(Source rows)
····················

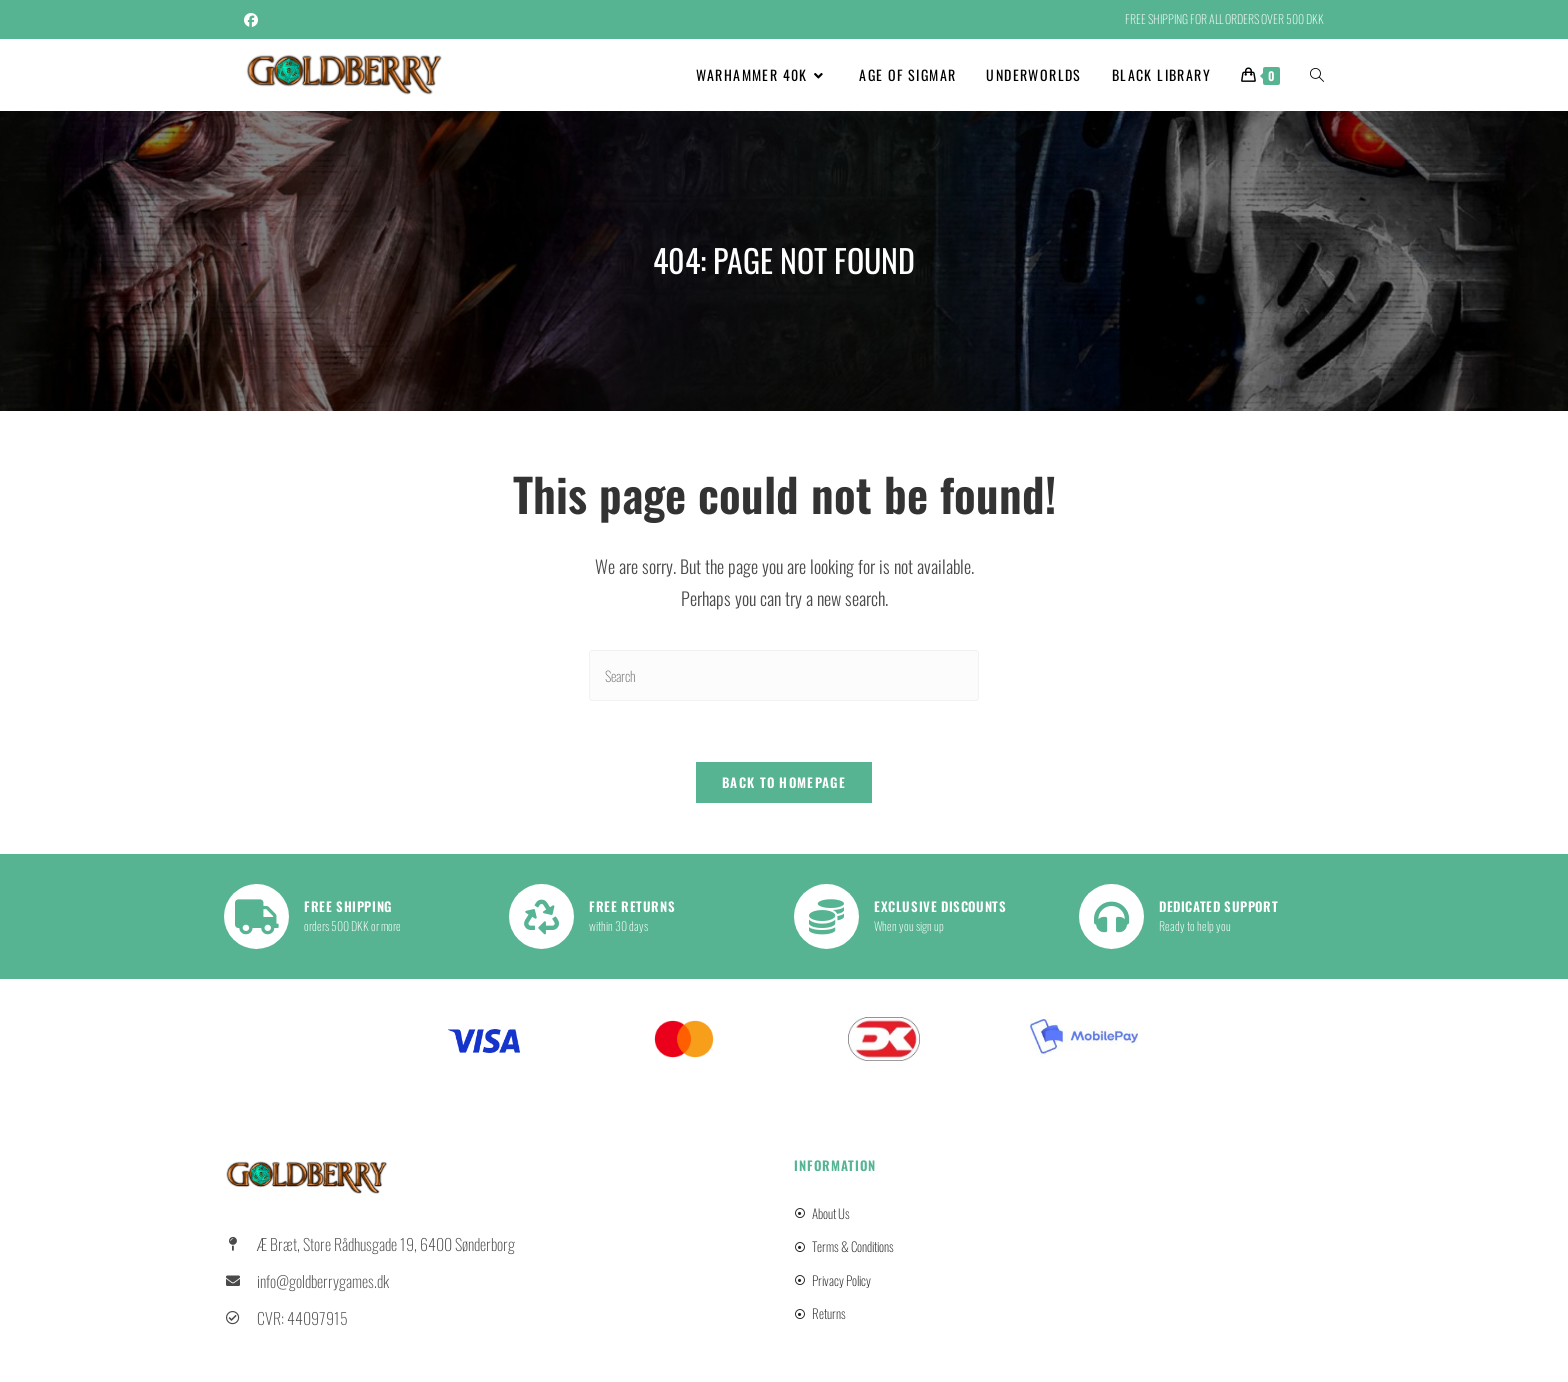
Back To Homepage (784, 782)
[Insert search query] (784, 675)
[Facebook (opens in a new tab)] (254, 19)
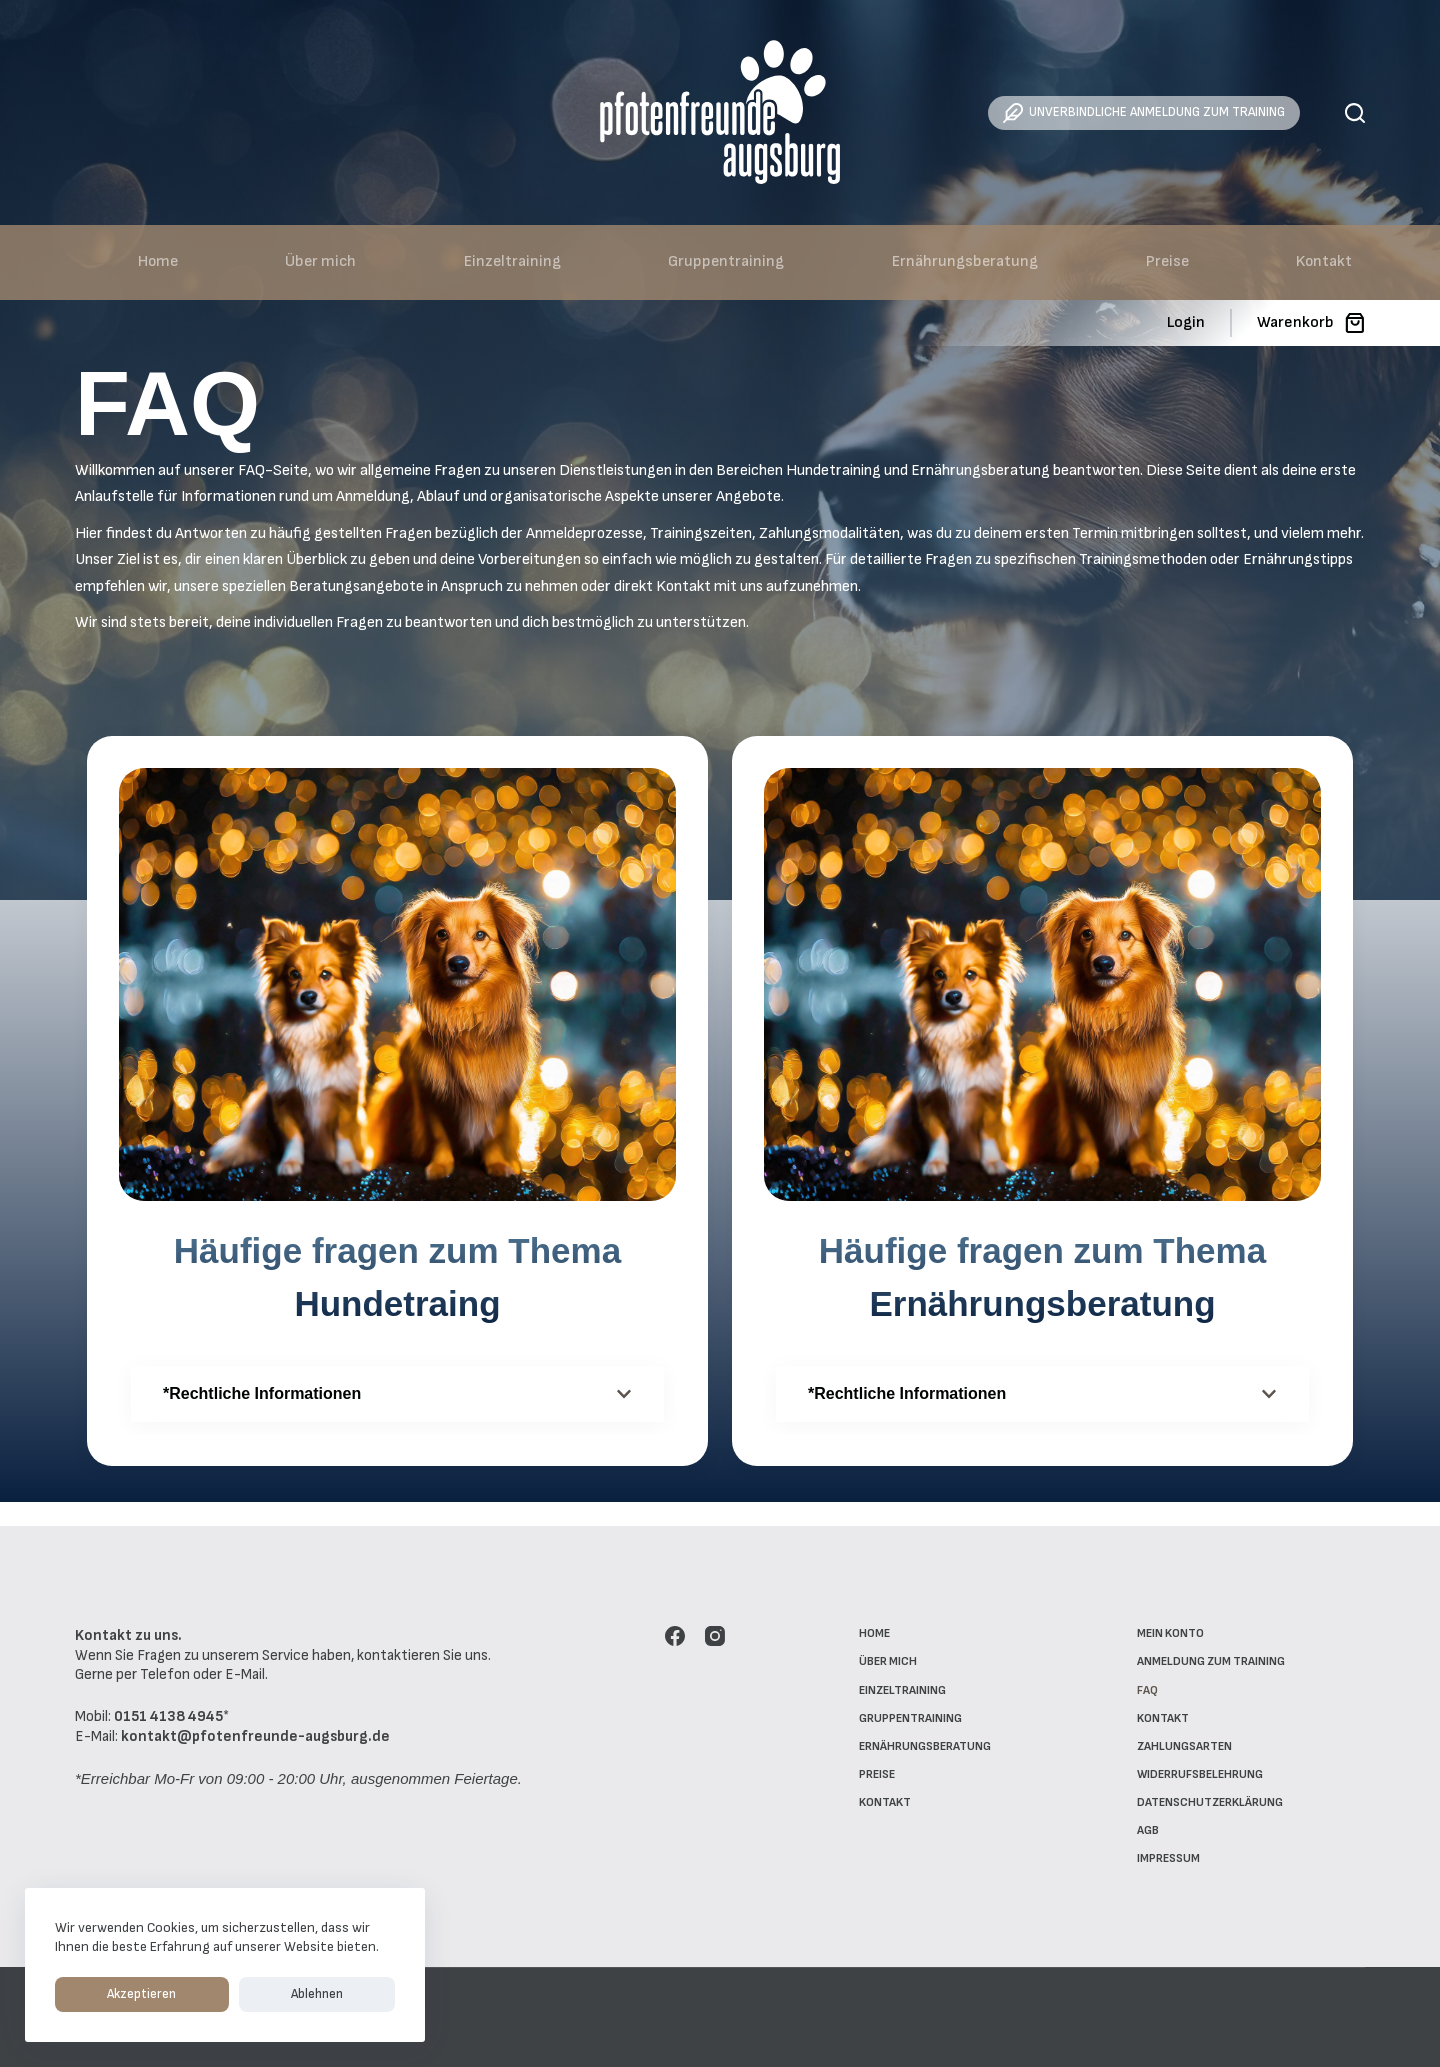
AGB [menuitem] (1148, 1830)
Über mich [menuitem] (320, 261)
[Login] (1186, 323)
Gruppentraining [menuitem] (726, 261)
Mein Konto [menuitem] (1170, 1633)
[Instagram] (715, 1636)
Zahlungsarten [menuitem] (1184, 1746)
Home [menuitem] (158, 261)
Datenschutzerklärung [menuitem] (1210, 1802)
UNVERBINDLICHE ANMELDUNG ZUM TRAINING (1144, 113)
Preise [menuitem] (1167, 261)
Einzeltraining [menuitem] (512, 261)
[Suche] (1355, 113)
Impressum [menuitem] (1168, 1858)
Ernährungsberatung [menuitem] (965, 261)
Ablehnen (220, 1994)
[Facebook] (675, 1636)
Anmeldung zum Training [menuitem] (1211, 1661)
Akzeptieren (109, 1994)
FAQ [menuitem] (1147, 1690)
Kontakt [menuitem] (1324, 261)
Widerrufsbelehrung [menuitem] (1200, 1774)
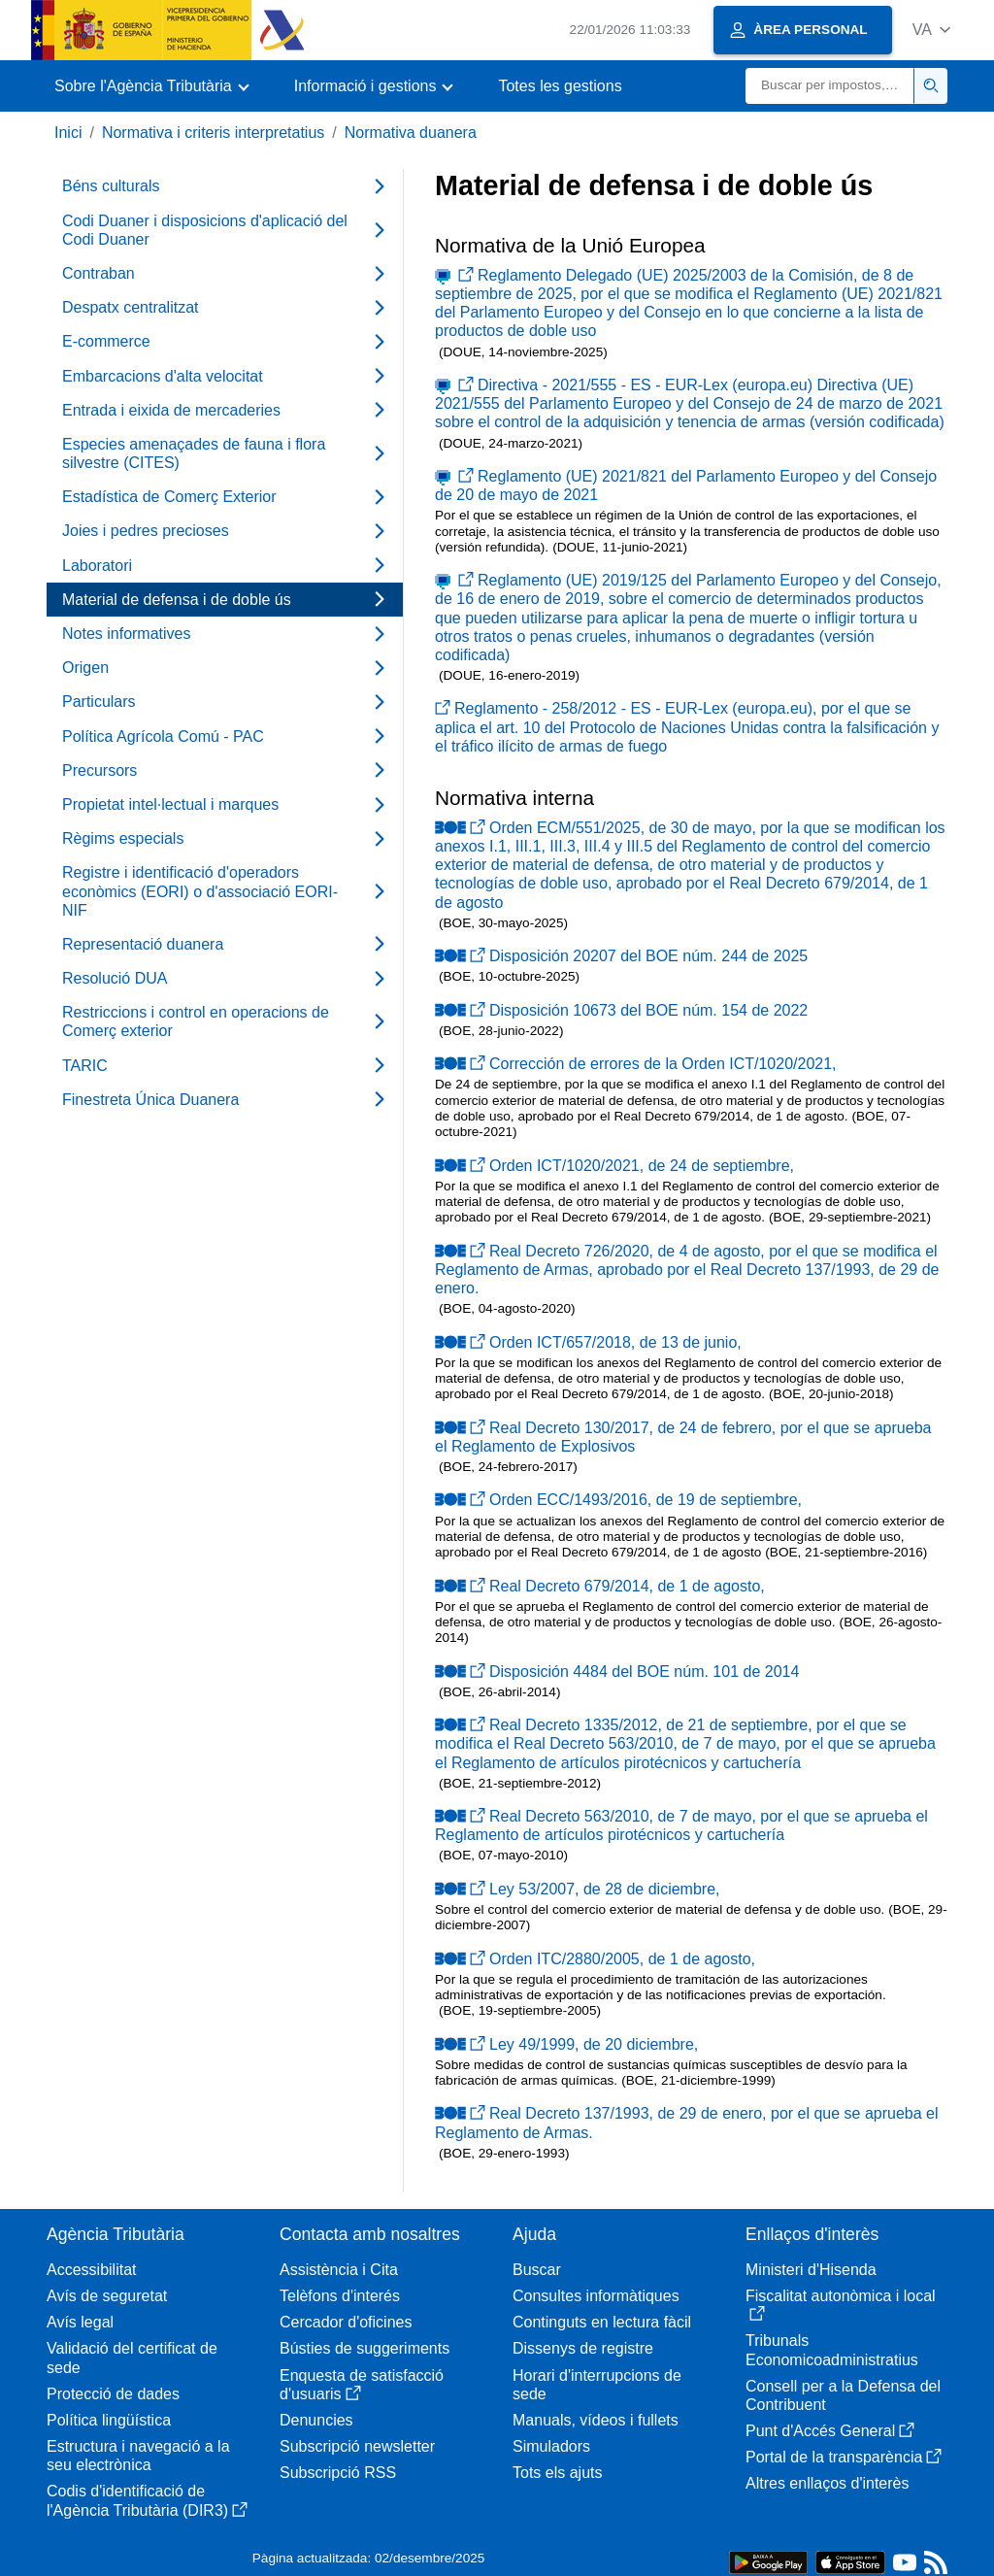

····················

- _What you have to do_
Retype every one of the rows above word for word, and leave the pictures out of your answer.

- _Final answer_
Back To Homepage (784, 782)
[Insert search query] (784, 675)
[Facebook (opens in a new tab)] (254, 19)
AGB [menuitem] (1148, 1830)
Über mich [menuitem] (320, 261)
[Login] (1186, 323)
Gruppentraining [menuitem] (726, 261)
Mein Konto [menuitem] (1170, 1633)
[Instagram] (715, 1636)
Zahlungsarten [menuitem] (1184, 1746)
Home [menuitem] (158, 261)
Datenschutzerklärung [menuitem] (1210, 1802)
UNVERBINDLICHE ANMELDUNG ZUM TRAINING (1144, 113)
Preise [menuitem] (1167, 261)
Einzeltraining [menuitem] (512, 261)
[Suche] (1355, 113)
Impressum [menuitem] (1168, 1858)
Ernährungsberatung [menuitem] (965, 261)
Ablehnen (220, 1994)
[Facebook] (675, 1636)
Anmeldung zum Training [menuitem] (1211, 1661)
Akzeptieren (109, 1994)
FAQ [menuitem] (1147, 1690)
Kontakt [menuitem] (1324, 261)
Widerrufsbelehrung [menuitem] (1200, 1774)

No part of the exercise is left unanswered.